For years, scientists were puzzled by the vast blooms of phytoplankton that erupted in the middle of the Sargasso Sea, for instance, a mid-ocean region that is warmer, saltier, bluer and clearer than most other parts of the North Atlantic. Because of these conditions, it was thought that the region was the desert of the ocean, with few signs of life.
But observations showed that oxygen and other elements were being consumed at a higher rate than theories and models could account for, leading scientist to think there must be some nutrient source fueling the blooms.
“Past research has shown that the open ocean is far more productive than we could explain based on what we knew about nutrients in the surface water,” said oceanographer Dennis McGillicuddy of the Woods Hole Oceanographic Institution in Massachusetts. “Scientists have been trying to figure out where the nutrients come from to make these oases in the oceanic desert.”
In a new study detailed in the May 18 issue of the journal Science, researchers have shown that eddies, episodic swirling current systems, pump nutrients up from the ocean’s depths to feed the phytoplankton.

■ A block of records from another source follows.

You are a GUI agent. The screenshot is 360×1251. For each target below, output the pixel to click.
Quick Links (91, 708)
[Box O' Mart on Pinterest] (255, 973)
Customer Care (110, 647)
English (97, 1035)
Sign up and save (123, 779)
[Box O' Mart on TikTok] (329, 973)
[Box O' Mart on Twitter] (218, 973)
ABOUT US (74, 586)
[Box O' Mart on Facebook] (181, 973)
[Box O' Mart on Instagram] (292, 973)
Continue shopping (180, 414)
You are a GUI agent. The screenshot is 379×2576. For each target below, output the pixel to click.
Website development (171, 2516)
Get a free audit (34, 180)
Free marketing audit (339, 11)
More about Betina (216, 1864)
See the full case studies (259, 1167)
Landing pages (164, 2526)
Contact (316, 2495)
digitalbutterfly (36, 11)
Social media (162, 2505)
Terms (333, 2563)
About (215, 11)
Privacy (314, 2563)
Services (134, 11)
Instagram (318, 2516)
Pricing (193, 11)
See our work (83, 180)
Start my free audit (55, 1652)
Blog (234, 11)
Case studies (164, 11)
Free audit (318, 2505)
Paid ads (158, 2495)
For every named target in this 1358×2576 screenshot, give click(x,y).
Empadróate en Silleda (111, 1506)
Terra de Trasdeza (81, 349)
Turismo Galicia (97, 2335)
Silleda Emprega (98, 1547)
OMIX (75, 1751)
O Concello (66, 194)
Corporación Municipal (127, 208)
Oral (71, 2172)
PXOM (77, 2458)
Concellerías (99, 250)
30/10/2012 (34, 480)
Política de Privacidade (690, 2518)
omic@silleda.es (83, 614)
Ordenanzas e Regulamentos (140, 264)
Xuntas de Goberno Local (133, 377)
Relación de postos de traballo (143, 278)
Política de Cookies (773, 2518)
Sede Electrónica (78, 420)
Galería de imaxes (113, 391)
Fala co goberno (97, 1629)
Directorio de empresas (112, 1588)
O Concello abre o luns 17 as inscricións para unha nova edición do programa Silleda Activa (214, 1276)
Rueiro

“Eddies are the internal weather of the sea, the oceanic equivalent of storms in the atmosphere” said McGillicuddy, also the study’s leader.
The eddies pull up nutrient-rich water from deep in the ocean, fertilizing the “euphotic” zone, or the layer of the ocean where sunlight penetrates. With these two essential ingredients of photosynthesis, phytoplankton numbers rise; in turn, they attract zooplankton and other animals higher up the food chain.